PERINTAH A: Tuliskan kembali paragraf yang diawali "Landasan yuridis penerapan syariat Islam" dalam teks tentang syariat Islam di Aceh sebagai daftar. Fakta utamanya harus tetap dipertahankan.

TEKS SUMBER:
Tentunya penafsiran nash yang bersifat dhanniy, juga harus berdasarkan azas dan qaidah keilmuan. Untuk itupula melahirkan konsepsi fiqh. Secara etimologi fiqh bermakna pemahaman yang mendalam terhadap sesuatu. Dalam perjalanan secara figh difokuskan pada aspek pemahaman atau usaha yang mendalam terhadap pemaknaan ayat-ayat Al-qur`an dan Hadits.
Dalam konteks penerapan syariat Islam di Aceh, penulis cendrung melihat dari aspek konsepsi “fiqh peran negara” dalam perumusan, penegakan dan pembinaan warganya agar menjalankan syariat Islam.
Sebagaimana dipahami bersama bahwa dalam lintasan sejarah Aceh, negara telah memainkan perannya dalam ranka menjadikan Aceh sebagai daerah yang menjalankan syariat Islam hal ini dapat dibaca dalam buku Stimulasi Pembangunan Hukum Pidana Nasional dari Aceh untuk Indonesia karya Mohd.Din (Unpad Press, 2009).
Landasan yuridis penerapan syariat Islam di Aceh dapat dilihat dari berbagai regulasi antara lain: UU No.44 Tahun 1999 tentang Penyelenggaraan Keistimewaan Propinsi Daerah Istimewa Aceh, UU No.18 Tahun 2001 tentang Otonomi Khusus bagi Propinsi Daerah Istimewa Aceh sebagai Provinsi Nanggroe Aceh Darussalam, serta UU No.11 Tahun 2006 tentang Pemerintahan Aceh.
3 Regulasi ini menjadi payung hukum utama dalam penerapan syariat Islam sekaligus bentuk kongkrit intervensi negara guna menjamin pelaksaan syariat Islam secara konstitusi di Indonesia. Sejatinya dalam tataran normatif tidak ada khilafiyah terhadap sah or tidak sah, layak atau tidak layak, legal or illegal Aceh menerapkan syariat Islam dalam seluruh sendi kehidupan.

PERINTAH B: Sajikan sebagai tabel Markdown baris-baris catatan dari baris yang memuat "will (1145, 27)." sampai dengan baris yang memuat "(x=890, y=11)". Tabel memakai kolom Nomor dan Isi, tanpa baris kosong.

Rangkaian catatan:

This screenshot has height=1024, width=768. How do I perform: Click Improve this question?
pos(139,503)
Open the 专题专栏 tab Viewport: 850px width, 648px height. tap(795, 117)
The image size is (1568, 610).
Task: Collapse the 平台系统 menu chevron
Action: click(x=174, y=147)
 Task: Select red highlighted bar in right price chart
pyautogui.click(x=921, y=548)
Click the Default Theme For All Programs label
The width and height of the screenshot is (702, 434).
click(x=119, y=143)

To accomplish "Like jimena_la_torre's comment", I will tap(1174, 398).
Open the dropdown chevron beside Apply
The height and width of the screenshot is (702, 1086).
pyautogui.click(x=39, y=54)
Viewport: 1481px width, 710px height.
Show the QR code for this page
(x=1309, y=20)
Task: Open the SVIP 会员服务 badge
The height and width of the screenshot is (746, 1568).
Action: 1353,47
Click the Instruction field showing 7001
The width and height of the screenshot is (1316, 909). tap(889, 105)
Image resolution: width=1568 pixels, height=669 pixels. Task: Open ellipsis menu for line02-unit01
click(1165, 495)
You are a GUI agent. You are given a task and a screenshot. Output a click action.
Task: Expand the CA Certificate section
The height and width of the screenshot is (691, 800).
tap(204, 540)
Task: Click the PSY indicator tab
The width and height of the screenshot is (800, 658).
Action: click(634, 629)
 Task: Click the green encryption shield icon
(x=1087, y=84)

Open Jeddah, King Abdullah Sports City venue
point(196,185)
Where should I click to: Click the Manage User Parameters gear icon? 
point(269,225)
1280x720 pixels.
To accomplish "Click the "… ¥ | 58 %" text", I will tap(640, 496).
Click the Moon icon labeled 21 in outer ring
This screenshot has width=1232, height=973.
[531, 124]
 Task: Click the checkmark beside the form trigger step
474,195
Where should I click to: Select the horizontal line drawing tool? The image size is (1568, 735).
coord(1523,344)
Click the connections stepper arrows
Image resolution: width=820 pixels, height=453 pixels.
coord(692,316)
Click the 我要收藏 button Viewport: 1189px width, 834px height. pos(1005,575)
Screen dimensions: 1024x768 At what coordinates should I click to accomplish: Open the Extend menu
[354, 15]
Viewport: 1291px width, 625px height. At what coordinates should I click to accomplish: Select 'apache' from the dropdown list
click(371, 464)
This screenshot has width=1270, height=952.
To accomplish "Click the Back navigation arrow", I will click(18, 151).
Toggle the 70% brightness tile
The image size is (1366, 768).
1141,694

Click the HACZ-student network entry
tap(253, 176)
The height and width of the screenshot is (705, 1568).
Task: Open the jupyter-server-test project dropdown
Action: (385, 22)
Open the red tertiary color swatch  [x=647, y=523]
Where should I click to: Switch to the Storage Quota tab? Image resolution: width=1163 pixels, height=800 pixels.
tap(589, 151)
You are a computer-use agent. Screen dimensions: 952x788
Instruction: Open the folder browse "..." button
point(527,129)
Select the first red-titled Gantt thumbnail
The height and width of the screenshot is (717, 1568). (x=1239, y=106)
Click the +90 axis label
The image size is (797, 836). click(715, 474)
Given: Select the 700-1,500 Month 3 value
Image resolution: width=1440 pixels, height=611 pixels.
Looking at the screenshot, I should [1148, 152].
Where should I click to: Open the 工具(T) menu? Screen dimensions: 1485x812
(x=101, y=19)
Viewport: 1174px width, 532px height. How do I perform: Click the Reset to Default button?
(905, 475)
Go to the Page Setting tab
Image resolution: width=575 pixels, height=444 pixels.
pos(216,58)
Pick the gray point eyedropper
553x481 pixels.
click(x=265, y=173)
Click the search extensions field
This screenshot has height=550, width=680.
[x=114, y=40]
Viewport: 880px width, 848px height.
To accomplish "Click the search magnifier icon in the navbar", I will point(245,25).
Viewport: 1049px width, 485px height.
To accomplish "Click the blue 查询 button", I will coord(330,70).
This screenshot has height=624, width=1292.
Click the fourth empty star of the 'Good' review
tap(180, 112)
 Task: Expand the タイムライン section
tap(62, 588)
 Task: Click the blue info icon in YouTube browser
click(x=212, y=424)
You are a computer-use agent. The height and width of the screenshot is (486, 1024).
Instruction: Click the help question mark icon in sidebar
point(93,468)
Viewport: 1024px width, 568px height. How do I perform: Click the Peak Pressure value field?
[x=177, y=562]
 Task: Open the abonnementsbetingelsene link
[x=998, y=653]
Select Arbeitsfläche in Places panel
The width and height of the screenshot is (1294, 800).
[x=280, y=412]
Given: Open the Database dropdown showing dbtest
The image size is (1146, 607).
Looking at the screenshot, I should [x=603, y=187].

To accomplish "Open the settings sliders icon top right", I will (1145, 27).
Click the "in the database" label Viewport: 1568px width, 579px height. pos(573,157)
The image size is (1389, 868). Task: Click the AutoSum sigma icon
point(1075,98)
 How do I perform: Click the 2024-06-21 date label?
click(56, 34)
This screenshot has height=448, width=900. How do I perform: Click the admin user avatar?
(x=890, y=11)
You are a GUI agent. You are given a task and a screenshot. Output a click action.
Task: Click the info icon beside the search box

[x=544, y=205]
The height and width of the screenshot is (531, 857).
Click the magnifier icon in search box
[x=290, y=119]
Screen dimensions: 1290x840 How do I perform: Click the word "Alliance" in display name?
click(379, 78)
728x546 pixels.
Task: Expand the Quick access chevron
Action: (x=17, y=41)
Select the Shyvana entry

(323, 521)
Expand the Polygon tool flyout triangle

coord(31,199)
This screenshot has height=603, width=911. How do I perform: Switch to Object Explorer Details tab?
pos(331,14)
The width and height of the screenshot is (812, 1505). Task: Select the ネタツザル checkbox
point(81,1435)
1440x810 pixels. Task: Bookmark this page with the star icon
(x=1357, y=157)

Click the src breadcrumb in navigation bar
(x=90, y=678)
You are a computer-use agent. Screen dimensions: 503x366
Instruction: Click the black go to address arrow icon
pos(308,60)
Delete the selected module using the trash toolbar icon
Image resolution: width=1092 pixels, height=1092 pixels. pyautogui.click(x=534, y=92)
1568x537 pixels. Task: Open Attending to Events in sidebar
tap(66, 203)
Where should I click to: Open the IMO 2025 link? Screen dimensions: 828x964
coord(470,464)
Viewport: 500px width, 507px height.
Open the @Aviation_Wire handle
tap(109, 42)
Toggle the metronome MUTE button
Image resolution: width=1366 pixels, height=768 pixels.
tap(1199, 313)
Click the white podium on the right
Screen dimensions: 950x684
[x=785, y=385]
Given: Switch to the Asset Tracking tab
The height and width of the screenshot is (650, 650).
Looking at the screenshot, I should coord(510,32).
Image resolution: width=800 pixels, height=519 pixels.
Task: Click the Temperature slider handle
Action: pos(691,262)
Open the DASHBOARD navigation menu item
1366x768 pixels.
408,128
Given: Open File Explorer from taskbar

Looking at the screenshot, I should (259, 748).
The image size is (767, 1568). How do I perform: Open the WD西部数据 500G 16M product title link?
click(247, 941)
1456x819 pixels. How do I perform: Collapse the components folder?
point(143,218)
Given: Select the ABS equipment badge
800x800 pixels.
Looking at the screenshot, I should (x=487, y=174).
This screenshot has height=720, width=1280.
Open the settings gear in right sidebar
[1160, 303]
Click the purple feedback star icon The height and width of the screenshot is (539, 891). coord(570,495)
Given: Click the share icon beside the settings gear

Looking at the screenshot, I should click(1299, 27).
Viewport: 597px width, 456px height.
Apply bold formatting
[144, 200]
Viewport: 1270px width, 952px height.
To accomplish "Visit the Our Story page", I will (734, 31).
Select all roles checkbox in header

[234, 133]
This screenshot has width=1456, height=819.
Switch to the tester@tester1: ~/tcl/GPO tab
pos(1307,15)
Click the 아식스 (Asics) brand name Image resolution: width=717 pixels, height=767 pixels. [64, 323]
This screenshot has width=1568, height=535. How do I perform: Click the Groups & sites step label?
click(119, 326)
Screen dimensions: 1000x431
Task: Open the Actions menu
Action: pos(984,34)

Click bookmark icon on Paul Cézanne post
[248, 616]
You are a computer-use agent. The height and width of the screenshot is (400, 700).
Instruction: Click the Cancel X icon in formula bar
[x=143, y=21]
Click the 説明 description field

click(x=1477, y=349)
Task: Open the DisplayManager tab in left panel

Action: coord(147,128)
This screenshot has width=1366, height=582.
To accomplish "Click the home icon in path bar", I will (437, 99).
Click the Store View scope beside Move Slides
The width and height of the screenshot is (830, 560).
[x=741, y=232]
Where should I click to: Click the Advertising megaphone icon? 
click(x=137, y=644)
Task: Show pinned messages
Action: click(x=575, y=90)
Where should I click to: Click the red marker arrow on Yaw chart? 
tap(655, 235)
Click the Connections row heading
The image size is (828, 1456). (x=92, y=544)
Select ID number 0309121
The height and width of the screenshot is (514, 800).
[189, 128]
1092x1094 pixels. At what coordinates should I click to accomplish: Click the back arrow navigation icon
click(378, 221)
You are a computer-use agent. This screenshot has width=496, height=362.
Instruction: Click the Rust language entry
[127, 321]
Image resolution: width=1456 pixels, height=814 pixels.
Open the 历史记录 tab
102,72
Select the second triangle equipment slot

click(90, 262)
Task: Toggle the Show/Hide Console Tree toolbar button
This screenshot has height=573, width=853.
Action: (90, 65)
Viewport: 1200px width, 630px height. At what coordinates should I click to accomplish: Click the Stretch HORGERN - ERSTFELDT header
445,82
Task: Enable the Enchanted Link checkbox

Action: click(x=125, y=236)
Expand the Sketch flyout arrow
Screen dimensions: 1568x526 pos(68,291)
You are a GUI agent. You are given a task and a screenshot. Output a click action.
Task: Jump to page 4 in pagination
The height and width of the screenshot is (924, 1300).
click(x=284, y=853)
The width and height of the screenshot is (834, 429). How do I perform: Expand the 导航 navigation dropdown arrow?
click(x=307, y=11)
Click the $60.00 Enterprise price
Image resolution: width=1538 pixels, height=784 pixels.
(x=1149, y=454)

JAWABAN BENAR A:
Landasan yuridis penerapan syariat Islam di Aceh terdapat dalam berbagai regulasi, antara lain:
- UU No.44 Tahun 1999 tentang Penyelenggaraan Keistimewaan Propinsi Daerah Istimewa Aceh
- UU No.18 Tahun 2001 tentang Otonomi Khusus bagi Propinsi Daerah Istimewa Aceh sebagai Provinsi Nanggroe Aceh Darussalam
- UU No.11 Tahun 2006 tentang Pemerintahan Aceh

JAWABAN BENAR B:
| Nomor | Isi |
|---|---|
| 1 | To accomplish "Open the settings sliders icon top right", I will (1145, 27). |
| 2 | Click the "in the database" label Viewport: 1568px width, 579px height. pos(573,157) |
| 3 | The image size is (1389, 868). Task: Click the AutoSum sigma icon |
| 4 | point(1075,98) |
| 5 |  How do I perform: Click the 2024-06-21 date label? |
| 6 | click(56, 34) |
| 7 | This screenshot has height=448, width=900. How do I perform: Click the admin user avatar? |
| 8 | (x=890, y=11) |